Podniósł rękę jak do przysięgi.

– Słowo.

Weszła do kuchni, otworzyła drzwiczki szafki.

Szczury kąsające ludzi… Obraz był przerażający, ale jeszcze większą grozę budziła myśl o chłopczyku popełniającym bratobójstwo. Przyczyny i skutki.

Czyli tak powstają potwory.

– Całkiem nieźle to znosi. – Yael pobiegł wzrokiem ku drzwiom, za którymi zniknęła Bess. – Twarda sztuka?
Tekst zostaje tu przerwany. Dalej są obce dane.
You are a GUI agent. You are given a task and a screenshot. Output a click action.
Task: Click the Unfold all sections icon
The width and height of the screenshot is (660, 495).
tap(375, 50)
– Czasem – odparł Kaldak. – Niewątpliwie z gatunku tych, co trzymają się życia.

– W takim razie dlaczego tu została?

– Nie chce się stąd ruszyć.

– A ty nie pozwalasz, żeby Ramsey postawił na swoim.

– Na Boga, nie będę jej traktował jak zwierzęcia – zaperzył się. – Zasługuje na coś więcej.

Yael ściągnął wargi i bezgłośnie gwizdnął.

– Zdaje się, że masz problem. Ciekawym, jakim cudem powstrzymasz Ramseya, żeby jej nie zabrał.

– Sądzisz, że nie zdaję sobie z tego sprawy? Ramsey stanowi niemal takie samo zagrożenie jak De Salmo. Dlatego cię tu potrzebuję. – Zawiesił głos. – Możliwe, że od czasu do czasu będę musiał ją zostawiać. Nie chcę, żeby jej się coś stało.

– Jest bezcenna. Ramsey zadba o jej bezpieczeństwo.

– Nie ufam Ramseyowi. Jemu chodzi tylko o to, żeby dostarczała próbek krwi dla CDC. Ufam tobie.

Yael pokręcił głową.

– Nie po to mnie tu przysłano. Mam swoją robotę.

– Twoją robotą jest Esteban. Esteban może się tu zjawić.

– Albo nie.

– Ona jest kluczem. Nawet jeśli zgarniemy Estebana i Habina, kto nam zagwarantuje, że komuś innemu nie wpadnie w łapska zmutowany wąglik? Bess musi żyć, dopóki nie opracujemy szczepionki. Doskonale wiesz, że twój rząd cholernie się boi wąglika.

Yael wolno pokiwał głową.

– Dobry argument.

– Wystarczająco dobry?

– Zostanę w pobliżu… przez jakiś czas. Kaldaka ogarnęło uczucie ulgi.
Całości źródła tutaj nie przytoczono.